** begin Passage **

Dr. Jeffson wishes to join the expedition to the Pole, at his wife’s behest, because there is a cash prize, an incredibly large cash prize, to be awarded to the person who first sets actual foot upon the top of the world. Unfortunately, the expedition already has a doctor signed up to go. Fortunately for Jeffson, and unfortunately for the other doctor, Jeffson’s wife – who has the absurd but suitably hideous name of Clodagh – isn’t above murder, and in fact, she poisons the other doctor (Whose name is Peter Peters. Yup.) so that Jeffson can take his place. Apparently so we can really enjoy our hatred for this couple, she does it slowly, pretending to nurse the sick man while actually dosing him with atropine. So Dr. Peters dies, Jeffson goes on the journey; but along the way, he is both frustrated and unpopular, because the ship is going to be stopped by the polar ice cap, and Jeffson is not intended to go on the final leg of the journey over the ice by dogsled; at the same time, he and his wife are suspected of putting an end to poor Pete Peters. Somehow, Jeffson is all freaking outraged by the accusations that finally get voiced, even though everyone involved knows they are true; he ultimately goes out to have a duel with one of the other members of the expedition, and even though the other guy is a better man and a better shot – and he’s right about Jeffson and Clodagh – Jeffson wins and kills the other guy, and takes his place on the final leg. So now I’m pissed that this ass is going to win the money and make his wife happy.

But wait, there’s more. The dogsled portion arrives, and the three men going don’t plan to bring enough food for the dogs. Why? Because THEY PLAN TO FEED THE DOGS TO EACH OTHER ON THE WAY. That’s right: not only does the dog die, but FORTY dogs are going to die, and be forced into cannibalism, all so these three pricks don’t have to bring more food. (Should I mention here that they originally meant to use reindeer to pull the sleds, but they didn’t bring enough fodder for the reindeer and all of them starved to death while still on the ship? Nah, I’ll leave that out.) This is all three of them, so we can’t blame Jeffson for that, but we can certainly blame Jeffson for this: he leaves the other two men to die of exposure, leaving camp early with extra supplies and dogs so that he can be the first to the Pole and claim the prize.

He makes it there first, indeed, but then a strange thing happens. How strange, we don’t yet know, but it is the titular Purple Cloud, so we know it’s got to be a big deal. Anyway, Jeffson heads back across the ice once more, and, because we don’t hate him enough, he makes it all the way back to the edge of the ice with only one surviving dog, his favorite: which he then FUCKING KILLS JUST BECAUSE HE DOESN’T WANT TO DEAL WITH GETTING THE DOG ON HIS KAYAK.

Stephen King once wrote that the fastest way to get an audience to hate a character was to have him hurt a dog. And this guy now, in my mind, has the blame for the deaths of forty dogs, a herd of starving reindeer, and several humans, as well. That’s why I hated him, and the lack of sufficient suffering in retribution is why I hated this book. Because no matter what else happens, Jeffson doesn’t die.

** end Passage **
** begin Provided material **

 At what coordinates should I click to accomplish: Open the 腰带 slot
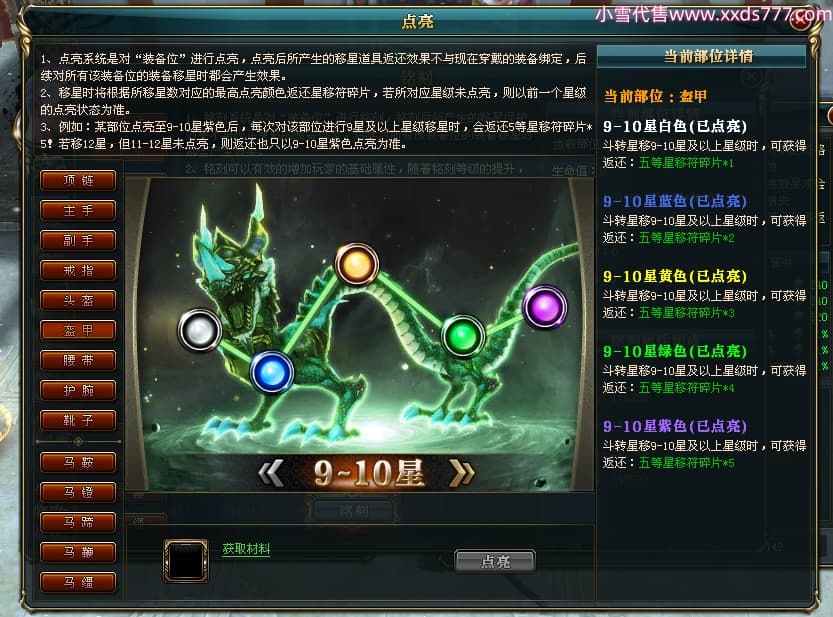click(x=78, y=360)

** end Provided material **

> The exercise: Continue the book review about Dr. Jeffson's polar expedition from the point where it stops.

> Final answer:
But here’s the thing: none of this is the actual story. The story began with the purple cloud: which was poisonous, and has killed all of humanity and pretty much all large animals. The bulk of the book is Jeffson realizing he is the last man alive on Earth. That’s right: none of this evil involved in the Polar expedition was actually the point; it was just intended to get Jeffson to be the only one alive at the north pole when the cloud hit – which, it turns out, is what saved his worthless dog-killing ass.

I won’t spoil the rest of the book, which is better than this beginning portion, though I will say that Jeffson continues to be a shithead: for the next twenty years (The book covers quite a number of years), whenever Jeffson gets bored or angsty, he goes to one of the great cities of the world, and burns it. To the ground. The whole city. (When he burns Paris, he takes 20 paintings out of the Louvre, and burns the rest.) Just for the hell of it. Just to make us hate him a little more.

The intended theme at the end of the novel is about good and evil, and how good will eventually win out in the end; in that struggle, Jeffson is the evil. And boy, is he evil. I’m not really sure why Shiel wrote it all this way, when there surely had to be an easier way to make his point. But considering his writing style, he is not a fan of making a quick and simple point. Here’s a sample sentence – one sentence.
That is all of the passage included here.